╭─ EXERCISE DATA

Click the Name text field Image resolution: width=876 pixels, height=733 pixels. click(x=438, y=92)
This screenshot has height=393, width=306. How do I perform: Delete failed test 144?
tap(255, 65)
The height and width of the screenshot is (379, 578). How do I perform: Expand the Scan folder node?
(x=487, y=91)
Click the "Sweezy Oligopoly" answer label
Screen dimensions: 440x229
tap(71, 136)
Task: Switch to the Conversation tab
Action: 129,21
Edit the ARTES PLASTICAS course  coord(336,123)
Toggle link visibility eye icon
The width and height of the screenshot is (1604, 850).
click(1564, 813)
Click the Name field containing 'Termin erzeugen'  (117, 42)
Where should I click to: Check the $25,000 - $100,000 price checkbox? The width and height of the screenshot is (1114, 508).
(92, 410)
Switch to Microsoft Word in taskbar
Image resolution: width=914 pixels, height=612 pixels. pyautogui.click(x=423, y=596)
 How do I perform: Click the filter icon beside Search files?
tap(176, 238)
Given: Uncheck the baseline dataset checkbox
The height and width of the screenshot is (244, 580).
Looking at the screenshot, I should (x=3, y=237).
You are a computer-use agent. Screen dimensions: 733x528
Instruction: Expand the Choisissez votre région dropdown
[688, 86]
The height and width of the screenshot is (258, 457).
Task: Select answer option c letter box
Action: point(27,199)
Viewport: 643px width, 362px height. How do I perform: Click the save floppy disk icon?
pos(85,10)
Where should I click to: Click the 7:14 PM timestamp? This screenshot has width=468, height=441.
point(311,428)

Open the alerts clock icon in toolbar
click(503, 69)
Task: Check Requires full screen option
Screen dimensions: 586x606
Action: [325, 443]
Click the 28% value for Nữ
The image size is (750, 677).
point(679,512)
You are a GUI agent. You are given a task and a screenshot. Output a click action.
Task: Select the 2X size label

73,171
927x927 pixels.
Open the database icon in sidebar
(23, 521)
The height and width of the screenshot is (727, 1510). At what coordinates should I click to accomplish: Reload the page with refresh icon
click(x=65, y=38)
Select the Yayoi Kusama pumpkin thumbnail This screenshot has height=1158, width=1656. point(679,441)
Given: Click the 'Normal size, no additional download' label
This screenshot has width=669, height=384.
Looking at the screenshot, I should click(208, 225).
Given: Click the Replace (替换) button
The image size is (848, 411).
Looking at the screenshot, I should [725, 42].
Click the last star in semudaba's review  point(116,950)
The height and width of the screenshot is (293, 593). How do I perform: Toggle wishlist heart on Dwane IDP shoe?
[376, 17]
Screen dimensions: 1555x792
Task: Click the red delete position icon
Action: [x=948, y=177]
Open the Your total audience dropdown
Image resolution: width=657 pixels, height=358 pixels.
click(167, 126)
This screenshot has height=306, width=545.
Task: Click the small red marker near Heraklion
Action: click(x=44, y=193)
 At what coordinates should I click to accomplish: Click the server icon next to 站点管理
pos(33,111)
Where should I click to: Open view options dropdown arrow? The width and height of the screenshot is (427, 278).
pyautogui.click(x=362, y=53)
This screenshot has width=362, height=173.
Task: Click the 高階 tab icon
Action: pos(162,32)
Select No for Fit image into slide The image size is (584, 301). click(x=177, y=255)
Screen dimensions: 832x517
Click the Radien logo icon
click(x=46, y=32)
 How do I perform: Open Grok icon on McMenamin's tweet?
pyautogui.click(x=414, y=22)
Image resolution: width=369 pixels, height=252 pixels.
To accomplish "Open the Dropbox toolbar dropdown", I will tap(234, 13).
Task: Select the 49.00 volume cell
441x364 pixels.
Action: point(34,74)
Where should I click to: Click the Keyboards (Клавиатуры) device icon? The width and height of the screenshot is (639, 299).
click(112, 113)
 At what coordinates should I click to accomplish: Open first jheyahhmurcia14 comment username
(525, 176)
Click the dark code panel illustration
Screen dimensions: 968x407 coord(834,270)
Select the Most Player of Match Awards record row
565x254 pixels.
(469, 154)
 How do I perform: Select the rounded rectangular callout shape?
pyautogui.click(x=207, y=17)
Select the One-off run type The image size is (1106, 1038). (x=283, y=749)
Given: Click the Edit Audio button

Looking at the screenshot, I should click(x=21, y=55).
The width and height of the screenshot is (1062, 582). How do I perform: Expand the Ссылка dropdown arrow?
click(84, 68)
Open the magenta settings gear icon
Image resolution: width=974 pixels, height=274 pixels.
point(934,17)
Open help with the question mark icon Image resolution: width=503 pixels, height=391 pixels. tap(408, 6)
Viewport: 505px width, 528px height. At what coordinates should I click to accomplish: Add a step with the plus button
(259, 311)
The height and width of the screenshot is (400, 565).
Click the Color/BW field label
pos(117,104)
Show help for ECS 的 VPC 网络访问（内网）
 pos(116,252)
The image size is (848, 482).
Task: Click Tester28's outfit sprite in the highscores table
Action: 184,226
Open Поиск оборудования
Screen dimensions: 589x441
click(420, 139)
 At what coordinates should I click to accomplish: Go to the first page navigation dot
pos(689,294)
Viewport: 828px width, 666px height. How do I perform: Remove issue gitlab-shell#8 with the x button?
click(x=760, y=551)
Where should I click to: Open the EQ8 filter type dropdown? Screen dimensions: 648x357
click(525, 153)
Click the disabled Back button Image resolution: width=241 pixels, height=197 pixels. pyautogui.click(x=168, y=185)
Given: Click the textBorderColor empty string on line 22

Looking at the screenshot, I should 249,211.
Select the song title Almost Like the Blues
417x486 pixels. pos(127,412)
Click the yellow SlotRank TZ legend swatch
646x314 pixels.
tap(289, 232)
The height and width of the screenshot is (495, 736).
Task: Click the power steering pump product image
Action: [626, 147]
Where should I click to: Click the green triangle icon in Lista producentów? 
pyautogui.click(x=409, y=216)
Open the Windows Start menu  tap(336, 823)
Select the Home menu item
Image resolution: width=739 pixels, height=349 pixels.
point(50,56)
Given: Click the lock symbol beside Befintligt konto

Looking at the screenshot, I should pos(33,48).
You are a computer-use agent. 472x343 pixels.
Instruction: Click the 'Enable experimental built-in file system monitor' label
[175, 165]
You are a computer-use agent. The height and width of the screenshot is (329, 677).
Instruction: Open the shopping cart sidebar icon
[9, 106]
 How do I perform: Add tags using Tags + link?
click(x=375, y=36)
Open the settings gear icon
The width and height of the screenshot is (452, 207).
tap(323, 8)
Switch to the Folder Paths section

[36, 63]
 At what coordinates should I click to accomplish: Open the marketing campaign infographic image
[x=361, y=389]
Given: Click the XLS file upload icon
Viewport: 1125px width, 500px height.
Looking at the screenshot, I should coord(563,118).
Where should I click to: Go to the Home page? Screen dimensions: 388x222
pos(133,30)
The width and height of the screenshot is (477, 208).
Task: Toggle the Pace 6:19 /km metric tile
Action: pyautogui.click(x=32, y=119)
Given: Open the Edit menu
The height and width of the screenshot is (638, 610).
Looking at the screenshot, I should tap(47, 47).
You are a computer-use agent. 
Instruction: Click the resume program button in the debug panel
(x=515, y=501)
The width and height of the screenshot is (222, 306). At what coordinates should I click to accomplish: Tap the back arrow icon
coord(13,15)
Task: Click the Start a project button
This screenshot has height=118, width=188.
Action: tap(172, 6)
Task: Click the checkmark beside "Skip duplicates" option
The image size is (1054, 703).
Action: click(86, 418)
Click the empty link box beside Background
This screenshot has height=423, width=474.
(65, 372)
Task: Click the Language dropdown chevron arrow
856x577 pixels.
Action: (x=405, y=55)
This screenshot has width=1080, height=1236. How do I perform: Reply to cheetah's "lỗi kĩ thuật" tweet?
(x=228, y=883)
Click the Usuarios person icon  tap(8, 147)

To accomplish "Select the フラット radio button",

╰─

PROBLEM REQUIREMENTS: State the number of lines in the data that carry "computer", and add nothing to it.

EXERCISE RESPONSE: 4